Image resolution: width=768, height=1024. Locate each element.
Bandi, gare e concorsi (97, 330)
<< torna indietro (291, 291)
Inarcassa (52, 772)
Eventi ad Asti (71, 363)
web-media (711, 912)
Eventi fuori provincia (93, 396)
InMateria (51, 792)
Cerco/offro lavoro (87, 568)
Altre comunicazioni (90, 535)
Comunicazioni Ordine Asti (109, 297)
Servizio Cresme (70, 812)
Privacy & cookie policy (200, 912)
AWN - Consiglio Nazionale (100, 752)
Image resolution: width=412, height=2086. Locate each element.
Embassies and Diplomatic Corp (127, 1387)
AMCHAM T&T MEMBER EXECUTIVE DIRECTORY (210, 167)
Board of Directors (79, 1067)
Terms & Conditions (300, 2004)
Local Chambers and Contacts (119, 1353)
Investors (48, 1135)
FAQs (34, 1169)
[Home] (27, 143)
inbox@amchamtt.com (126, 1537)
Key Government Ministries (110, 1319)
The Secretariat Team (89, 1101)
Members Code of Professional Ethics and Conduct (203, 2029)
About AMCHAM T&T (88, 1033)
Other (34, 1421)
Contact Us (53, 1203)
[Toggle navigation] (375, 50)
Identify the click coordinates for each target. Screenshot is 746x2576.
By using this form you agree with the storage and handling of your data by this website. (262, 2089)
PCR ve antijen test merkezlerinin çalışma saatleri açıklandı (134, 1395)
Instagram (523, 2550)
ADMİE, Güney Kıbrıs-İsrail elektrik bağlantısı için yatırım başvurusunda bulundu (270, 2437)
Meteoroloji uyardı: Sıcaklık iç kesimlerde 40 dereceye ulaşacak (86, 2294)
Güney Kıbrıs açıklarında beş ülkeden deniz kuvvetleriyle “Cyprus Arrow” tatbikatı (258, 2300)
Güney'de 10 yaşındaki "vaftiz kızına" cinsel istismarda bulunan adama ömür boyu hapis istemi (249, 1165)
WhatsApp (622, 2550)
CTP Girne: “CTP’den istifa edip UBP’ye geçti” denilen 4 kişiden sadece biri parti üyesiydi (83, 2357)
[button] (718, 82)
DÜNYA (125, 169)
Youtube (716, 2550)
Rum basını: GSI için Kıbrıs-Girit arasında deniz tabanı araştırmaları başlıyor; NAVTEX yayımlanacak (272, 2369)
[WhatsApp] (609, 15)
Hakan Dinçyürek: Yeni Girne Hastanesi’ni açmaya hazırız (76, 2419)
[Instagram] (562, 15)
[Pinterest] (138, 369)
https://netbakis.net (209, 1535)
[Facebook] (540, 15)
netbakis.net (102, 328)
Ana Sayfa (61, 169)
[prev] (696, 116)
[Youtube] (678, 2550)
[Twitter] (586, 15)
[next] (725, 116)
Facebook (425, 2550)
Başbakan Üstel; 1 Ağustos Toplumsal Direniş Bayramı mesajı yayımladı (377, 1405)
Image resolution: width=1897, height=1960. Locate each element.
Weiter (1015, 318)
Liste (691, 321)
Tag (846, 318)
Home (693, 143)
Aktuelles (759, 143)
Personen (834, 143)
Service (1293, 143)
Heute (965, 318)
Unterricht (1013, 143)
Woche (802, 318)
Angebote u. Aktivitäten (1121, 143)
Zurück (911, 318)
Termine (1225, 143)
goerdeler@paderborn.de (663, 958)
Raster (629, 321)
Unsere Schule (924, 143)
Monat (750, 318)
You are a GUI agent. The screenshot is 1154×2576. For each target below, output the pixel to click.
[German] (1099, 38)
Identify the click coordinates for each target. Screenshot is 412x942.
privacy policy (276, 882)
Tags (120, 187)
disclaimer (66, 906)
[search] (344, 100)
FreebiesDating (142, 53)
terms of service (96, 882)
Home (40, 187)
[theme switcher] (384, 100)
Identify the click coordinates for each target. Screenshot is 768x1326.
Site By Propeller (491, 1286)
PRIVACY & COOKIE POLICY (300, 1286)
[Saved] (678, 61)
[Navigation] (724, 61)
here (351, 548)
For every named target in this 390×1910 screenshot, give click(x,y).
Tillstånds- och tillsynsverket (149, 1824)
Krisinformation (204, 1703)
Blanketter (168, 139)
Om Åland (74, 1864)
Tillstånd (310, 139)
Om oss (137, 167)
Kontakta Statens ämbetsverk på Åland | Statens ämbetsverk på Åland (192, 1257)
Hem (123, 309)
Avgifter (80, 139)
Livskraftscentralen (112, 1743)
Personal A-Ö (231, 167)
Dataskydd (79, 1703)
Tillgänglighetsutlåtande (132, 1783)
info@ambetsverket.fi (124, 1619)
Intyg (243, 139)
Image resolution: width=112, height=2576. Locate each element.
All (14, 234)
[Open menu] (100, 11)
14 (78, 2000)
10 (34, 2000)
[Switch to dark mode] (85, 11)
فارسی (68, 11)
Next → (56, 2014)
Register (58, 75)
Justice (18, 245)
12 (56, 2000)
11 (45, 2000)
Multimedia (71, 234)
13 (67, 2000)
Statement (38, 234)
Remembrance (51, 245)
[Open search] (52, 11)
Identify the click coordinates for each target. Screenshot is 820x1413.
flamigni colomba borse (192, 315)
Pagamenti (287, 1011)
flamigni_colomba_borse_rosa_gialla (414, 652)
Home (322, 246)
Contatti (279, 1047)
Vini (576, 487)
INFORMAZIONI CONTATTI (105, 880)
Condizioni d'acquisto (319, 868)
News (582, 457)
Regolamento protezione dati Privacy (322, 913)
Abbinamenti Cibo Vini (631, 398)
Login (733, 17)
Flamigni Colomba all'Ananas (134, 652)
....................
- Task to carry out: All entries must come back exactly as they were written.

- Response to this task:
Image resolution: width=768, height=1024. Locate each element.
Bandi, gare e concorsi (97, 330)
<< torna indietro (291, 291)
Inarcassa (52, 772)
Eventi ad Asti (71, 363)
web-media (711, 912)
Eventi fuori provincia (93, 396)
InMateria (51, 792)
Cerco/offro lavoro (87, 568)
Altre comunicazioni (90, 535)
Comunicazioni Ordine Asti (109, 297)
Servizio Cresme (70, 812)
Privacy & cookie policy (200, 912)
AWN - Consiglio Nazionale (100, 752)
Image resolution: width=412, height=2086. Locate each element.
Embassies and Diplomatic Corp (127, 1387)
AMCHAM T&T MEMBER EXECUTIVE DIRECTORY (210, 167)
Board of Directors (79, 1067)
Terms & Conditions (300, 2004)
Local Chambers and Contacts (119, 1353)
Investors (48, 1135)
FAQs (34, 1169)
[Home] (27, 143)
inbox@amchamtt.com (126, 1537)
Key Government Ministries (110, 1319)
The Secretariat Team (89, 1101)
Members Code of Professional Ethics and Conduct (203, 2029)
About AMCHAM T&T (88, 1033)
Other (34, 1421)
Contact Us (53, 1203)
[Toggle navigation] (375, 50)
Identify the click coordinates for each target. Screenshot is 746x2576.
By using this form you agree with the storage and handling of your data by this website. (262, 2089)
PCR ve antijen test merkezlerinin çalışma saatleri açıklandı (134, 1395)
Instagram (523, 2550)
ADMİE, Güney Kıbrıs-İsrail elektrik bağlantısı için yatırım başvurusunda bulundu (270, 2437)
Meteoroloji uyardı: Sıcaklık iç kesimlerde 40 dereceye ulaşacak (86, 2294)
Güney Kıbrıs açıklarında beş ülkeden deniz kuvvetleriyle “Cyprus Arrow” tatbikatı (258, 2300)
Güney'de 10 yaşındaki "vaftiz kızına" cinsel istismarda bulunan adama ömür boyu hapis istemi (249, 1165)
WhatsApp (622, 2550)
CTP Girne: “CTP’den istifa edip UBP’ye geçti” denilen 4 kişiden sadece biri parti üyesiydi (83, 2357)
[button] (718, 82)
DÜNYA (125, 169)
Youtube (716, 2550)
Rum basını: GSI için Kıbrıs-Girit arasında deniz tabanı araştırmaları başlıyor; NAVTEX yayımlanacak (272, 2369)
[WhatsApp] (609, 15)
Hakan Dinçyürek: Yeni Girne Hastanesi’ni açmaya hazırız (76, 2419)
[Instagram] (562, 15)
[Pinterest] (138, 369)
https://netbakis.net (209, 1535)
[Facebook] (540, 15)
netbakis.net (102, 328)
Ana Sayfa (61, 169)
[prev] (696, 116)
[Youtube] (678, 2550)
[Twitter] (586, 15)
[next] (725, 116)
Facebook (425, 2550)
Başbakan Üstel; 1 Ağustos Toplumsal Direniş Bayramı mesajı yayımladı (377, 1405)
Image resolution: width=1897, height=1960. Locate each element.
Weiter (1015, 318)
Liste (691, 321)
Tag (846, 318)
Home (693, 143)
Aktuelles (759, 143)
Personen (834, 143)
Service (1293, 143)
Heute (965, 318)
Unterricht (1013, 143)
Woche (802, 318)
Angebote u. Aktivitäten (1121, 143)
Zurück (911, 318)
Termine (1225, 143)
goerdeler@paderborn.de (663, 958)
Raster (629, 321)
Unsere Schule (924, 143)
Monat (750, 318)
You are a GUI agent. The screenshot is 1154×2576. For each target below, output the pixel to click.
[German] (1099, 38)
Identify the click coordinates for each target. Screenshot is 412x942.
privacy policy (276, 882)
Tags (120, 187)
disclaimer (66, 906)
[search] (344, 100)
FreebiesDating (142, 53)
terms of service (96, 882)
Home (40, 187)
[theme switcher] (384, 100)
Identify the click coordinates for each target. Screenshot is 768x1326.
Site By Propeller (491, 1286)
PRIVACY & COOKIE POLICY (300, 1286)
[Saved] (678, 61)
[Navigation] (724, 61)
here (351, 548)
For every named target in this 390×1910 screenshot, give click(x,y).
Tillstånds- och tillsynsverket (149, 1824)
Krisinformation (204, 1703)
Blanketter (168, 139)
Om Åland (74, 1864)
Tillstånd (310, 139)
Om oss (137, 167)
Kontakta Statens ämbetsverk på Åland | Statens ämbetsverk på Åland (192, 1257)
Hem (123, 309)
Avgifter (80, 139)
Livskraftscentralen (112, 1743)
Personal A-Ö (231, 167)
Dataskydd (79, 1703)
Tillgänglighetsutlåtande (132, 1783)
info@ambetsverket.fi (124, 1619)
Intyg (243, 139)
Image resolution: width=112, height=2576. Locate each element.
All (14, 234)
[Open menu] (100, 11)
14 (78, 2000)
10 (34, 2000)
[Switch to dark mode] (85, 11)
فارسی (68, 11)
Next → (56, 2014)
Register (58, 75)
Justice (18, 245)
12 (56, 2000)
11 (45, 2000)
Multimedia (71, 234)
13 (67, 2000)
Statement (38, 234)
Remembrance (51, 245)
[Open search] (52, 11)
Identify the click coordinates for each target. Screenshot is 820x1413.
flamigni colomba borse (192, 315)
Pagamenti (287, 1011)
flamigni_colomba_borse_rosa_gialla (414, 652)
Home (322, 246)
Contatti (279, 1047)
Vini (576, 487)
INFORMAZIONI CONTATTI (105, 880)
Condizioni d'acquisto (319, 868)
News (582, 457)
Regolamento protezione dati Privacy (322, 913)
Abbinamenti Cibo Vini (631, 398)
Login (733, 17)
Flamigni Colomba all'Ananas (134, 652)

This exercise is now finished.